[Saved data entries]
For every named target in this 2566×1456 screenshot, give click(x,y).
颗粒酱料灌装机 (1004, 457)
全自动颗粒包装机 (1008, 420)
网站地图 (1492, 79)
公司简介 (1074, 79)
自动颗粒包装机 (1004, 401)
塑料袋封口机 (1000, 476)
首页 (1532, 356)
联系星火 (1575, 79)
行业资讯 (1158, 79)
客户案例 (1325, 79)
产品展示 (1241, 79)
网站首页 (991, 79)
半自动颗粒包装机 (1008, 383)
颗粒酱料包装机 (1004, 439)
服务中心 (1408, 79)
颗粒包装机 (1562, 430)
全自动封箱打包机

PROBLEM.
Exactly as shown above, return all of the entries.

OUTPUT OF THE TASK.
For every named target in this 2566×1456 screenshot, give click(x,y).
颗粒酱料灌装机 (1004, 457)
全自动颗粒包装机 (1008, 420)
网站地图 (1492, 79)
公司简介 (1074, 79)
自动颗粒包装机 (1004, 401)
塑料袋封口机 (1000, 476)
首页 (1532, 356)
联系星火 (1575, 79)
行业资讯 (1158, 79)
客户案例 (1325, 79)
产品展示 (1241, 79)
网站首页 (991, 79)
半自动颗粒包装机 (1008, 383)
颗粒酱料包装机 (1004, 439)
服务中心 (1408, 79)
颗粒包装机 (1562, 430)
全自动封箱打包机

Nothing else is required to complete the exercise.